■ **What is needed**
Copy the records below exactly.

___ Data records

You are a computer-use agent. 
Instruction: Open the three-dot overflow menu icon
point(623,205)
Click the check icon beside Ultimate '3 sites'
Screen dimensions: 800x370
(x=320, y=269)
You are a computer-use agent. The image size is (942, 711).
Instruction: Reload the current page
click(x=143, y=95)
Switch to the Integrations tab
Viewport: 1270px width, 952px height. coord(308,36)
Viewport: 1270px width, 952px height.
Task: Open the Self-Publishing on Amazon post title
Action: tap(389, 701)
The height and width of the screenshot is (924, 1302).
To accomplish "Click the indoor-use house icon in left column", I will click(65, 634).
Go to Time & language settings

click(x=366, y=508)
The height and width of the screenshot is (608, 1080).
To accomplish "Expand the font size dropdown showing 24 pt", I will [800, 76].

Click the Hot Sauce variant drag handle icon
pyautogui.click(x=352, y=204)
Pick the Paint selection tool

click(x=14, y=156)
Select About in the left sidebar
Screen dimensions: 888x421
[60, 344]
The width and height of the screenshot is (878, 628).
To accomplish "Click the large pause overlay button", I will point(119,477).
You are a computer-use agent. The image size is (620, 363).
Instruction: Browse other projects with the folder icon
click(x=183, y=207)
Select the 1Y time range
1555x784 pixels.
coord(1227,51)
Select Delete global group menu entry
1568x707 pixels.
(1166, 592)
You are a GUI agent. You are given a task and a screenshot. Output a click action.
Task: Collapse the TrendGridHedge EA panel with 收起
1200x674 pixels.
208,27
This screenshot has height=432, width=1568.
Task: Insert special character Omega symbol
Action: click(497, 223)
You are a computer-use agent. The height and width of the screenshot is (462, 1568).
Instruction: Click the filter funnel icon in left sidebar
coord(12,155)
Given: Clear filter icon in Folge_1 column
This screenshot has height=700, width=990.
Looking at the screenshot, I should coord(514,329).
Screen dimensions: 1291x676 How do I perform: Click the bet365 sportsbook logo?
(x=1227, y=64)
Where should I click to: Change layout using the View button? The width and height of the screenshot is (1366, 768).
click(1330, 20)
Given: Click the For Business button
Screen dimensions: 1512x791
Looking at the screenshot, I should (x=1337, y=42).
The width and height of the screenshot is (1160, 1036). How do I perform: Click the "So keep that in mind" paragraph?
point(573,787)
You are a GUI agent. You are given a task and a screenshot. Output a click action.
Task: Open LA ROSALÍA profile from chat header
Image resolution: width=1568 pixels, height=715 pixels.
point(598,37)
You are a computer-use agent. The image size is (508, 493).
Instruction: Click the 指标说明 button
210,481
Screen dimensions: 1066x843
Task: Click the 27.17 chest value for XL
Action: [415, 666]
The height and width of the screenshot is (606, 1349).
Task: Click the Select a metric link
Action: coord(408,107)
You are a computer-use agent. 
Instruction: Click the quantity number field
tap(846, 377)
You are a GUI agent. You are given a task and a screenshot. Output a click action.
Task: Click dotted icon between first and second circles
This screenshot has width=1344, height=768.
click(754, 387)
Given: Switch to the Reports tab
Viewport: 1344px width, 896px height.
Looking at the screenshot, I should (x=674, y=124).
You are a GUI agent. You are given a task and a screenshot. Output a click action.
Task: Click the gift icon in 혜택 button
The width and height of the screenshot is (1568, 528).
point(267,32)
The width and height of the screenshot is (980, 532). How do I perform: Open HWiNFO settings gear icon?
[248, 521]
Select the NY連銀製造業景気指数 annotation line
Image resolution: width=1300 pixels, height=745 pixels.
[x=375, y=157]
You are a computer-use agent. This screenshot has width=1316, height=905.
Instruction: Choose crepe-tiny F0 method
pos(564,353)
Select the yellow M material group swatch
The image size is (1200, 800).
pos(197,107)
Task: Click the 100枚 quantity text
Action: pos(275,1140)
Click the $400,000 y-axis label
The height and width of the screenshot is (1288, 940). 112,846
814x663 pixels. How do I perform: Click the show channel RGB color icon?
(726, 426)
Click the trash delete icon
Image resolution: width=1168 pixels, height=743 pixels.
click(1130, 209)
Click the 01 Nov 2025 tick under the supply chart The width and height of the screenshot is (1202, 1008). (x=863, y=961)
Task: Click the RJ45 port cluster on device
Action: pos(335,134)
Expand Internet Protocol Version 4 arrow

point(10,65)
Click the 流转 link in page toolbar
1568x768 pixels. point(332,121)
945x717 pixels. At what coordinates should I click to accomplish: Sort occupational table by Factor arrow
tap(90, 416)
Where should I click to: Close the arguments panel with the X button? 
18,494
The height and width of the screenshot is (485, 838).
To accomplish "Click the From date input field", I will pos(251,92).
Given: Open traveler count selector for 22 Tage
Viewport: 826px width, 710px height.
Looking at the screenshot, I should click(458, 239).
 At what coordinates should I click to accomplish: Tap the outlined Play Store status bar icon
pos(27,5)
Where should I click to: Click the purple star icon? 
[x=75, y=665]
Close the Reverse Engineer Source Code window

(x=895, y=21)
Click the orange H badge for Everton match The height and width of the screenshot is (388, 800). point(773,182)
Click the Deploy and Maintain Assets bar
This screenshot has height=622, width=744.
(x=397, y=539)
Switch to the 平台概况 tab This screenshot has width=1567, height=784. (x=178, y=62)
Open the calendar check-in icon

______

■ **Result of the exercise**
You are a computer-use agent. 
Instruction: Open the three-dot overflow menu icon
point(623,205)
Click the check icon beside Ultimate '3 sites'
Screen dimensions: 800x370
(x=320, y=269)
You are a computer-use agent. The image size is (942, 711).
Instruction: Reload the current page
click(x=143, y=95)
Switch to the Integrations tab
Viewport: 1270px width, 952px height. coord(308,36)
Viewport: 1270px width, 952px height.
Task: Open the Self-Publishing on Amazon post title
Action: tap(389, 701)
The height and width of the screenshot is (924, 1302).
To accomplish "Click the indoor-use house icon in left column", I will click(65, 634).
Go to Time & language settings

click(x=366, y=508)
The height and width of the screenshot is (608, 1080).
To accomplish "Expand the font size dropdown showing 24 pt", I will [800, 76].

Click the Hot Sauce variant drag handle icon
pyautogui.click(x=352, y=204)
Pick the Paint selection tool

click(x=14, y=156)
Select About in the left sidebar
Screen dimensions: 888x421
[60, 344]
The width and height of the screenshot is (878, 628).
To accomplish "Click the large pause overlay button", I will point(119,477).
You are a computer-use agent. The image size is (620, 363).
Instruction: Browse other projects with the folder icon
click(x=183, y=207)
Select the 1Y time range
1555x784 pixels.
coord(1227,51)
Select Delete global group menu entry
1568x707 pixels.
(1166, 592)
You are a GUI agent. You are given a task and a screenshot. Output a click action.
Task: Collapse the TrendGridHedge EA panel with 收起
1200x674 pixels.
208,27
This screenshot has height=432, width=1568.
Task: Insert special character Omega symbol
Action: click(497, 223)
You are a computer-use agent. The height and width of the screenshot is (462, 1568).
Instruction: Click the filter funnel icon in left sidebar
coord(12,155)
Given: Clear filter icon in Folge_1 column
This screenshot has height=700, width=990.
Looking at the screenshot, I should coord(514,329).
Screen dimensions: 1291x676 How do I perform: Click the bet365 sportsbook logo?
(x=1227, y=64)
Where should I click to: Change layout using the View button? The width and height of the screenshot is (1366, 768).
click(1330, 20)
Given: Click the For Business button
Screen dimensions: 1512x791
Looking at the screenshot, I should (x=1337, y=42).
The width and height of the screenshot is (1160, 1036). How do I perform: Click the "So keep that in mind" paragraph?
point(573,787)
You are a GUI agent. You are given a task and a screenshot. Output a click action.
Task: Open LA ROSALÍA profile from chat header
Image resolution: width=1568 pixels, height=715 pixels.
point(598,37)
You are a computer-use agent. The image size is (508, 493).
Instruction: Click the 指标说明 button
210,481
Screen dimensions: 1066x843
Task: Click the 27.17 chest value for XL
Action: [415, 666]
The height and width of the screenshot is (606, 1349).
Task: Click the Select a metric link
Action: coord(408,107)
You are a computer-use agent. 
Instruction: Click the quantity number field
tap(846, 377)
You are a GUI agent. You are given a task and a screenshot. Output a click action.
Task: Click dotted icon between first and second circles
This screenshot has width=1344, height=768.
click(754, 387)
Given: Switch to the Reports tab
Viewport: 1344px width, 896px height.
Looking at the screenshot, I should (x=674, y=124).
You are a GUI agent. You are given a task and a screenshot. Output a click action.
Task: Click the gift icon in 혜택 button
The width and height of the screenshot is (1568, 528).
point(267,32)
The width and height of the screenshot is (980, 532). How do I perform: Open HWiNFO settings gear icon?
[248, 521]
Select the NY連銀製造業景気指数 annotation line
Image resolution: width=1300 pixels, height=745 pixels.
[x=375, y=157]
You are a computer-use agent. This screenshot has width=1316, height=905.
Instruction: Choose crepe-tiny F0 method
pos(564,353)
Select the yellow M material group swatch
The image size is (1200, 800).
pos(197,107)
Task: Click the 100枚 quantity text
Action: pos(275,1140)
Click the $400,000 y-axis label
The height and width of the screenshot is (1288, 940). 112,846
814x663 pixels. How do I perform: Click the show channel RGB color icon?
(726, 426)
Click the trash delete icon
Image resolution: width=1168 pixels, height=743 pixels.
click(1130, 209)
Click the 01 Nov 2025 tick under the supply chart The width and height of the screenshot is (1202, 1008). (x=863, y=961)
Task: Click the RJ45 port cluster on device
Action: pos(335,134)
Expand Internet Protocol Version 4 arrow

point(10,65)
Click the 流转 link in page toolbar
1568x768 pixels. point(332,121)
945x717 pixels. At what coordinates should I click to accomplish: Sort occupational table by Factor arrow
tap(90, 416)
Where should I click to: Close the arguments panel with the X button? 
18,494
The height and width of the screenshot is (485, 838).
To accomplish "Click the From date input field", I will pos(251,92).
Given: Open traveler count selector for 22 Tage
Viewport: 826px width, 710px height.
Looking at the screenshot, I should click(458, 239).
 At what coordinates should I click to accomplish: Tap the outlined Play Store status bar icon
pos(27,5)
Where should I click to: Click the purple star icon? 
[x=75, y=665]
Close the Reverse Engineer Source Code window

(x=895, y=21)
Click the orange H badge for Everton match The height and width of the screenshot is (388, 800). point(773,182)
Click the Deploy and Maintain Assets bar
This screenshot has height=622, width=744.
(x=397, y=539)
Switch to the 平台概况 tab This screenshot has width=1567, height=784. (x=178, y=62)
Open the calendar check-in icon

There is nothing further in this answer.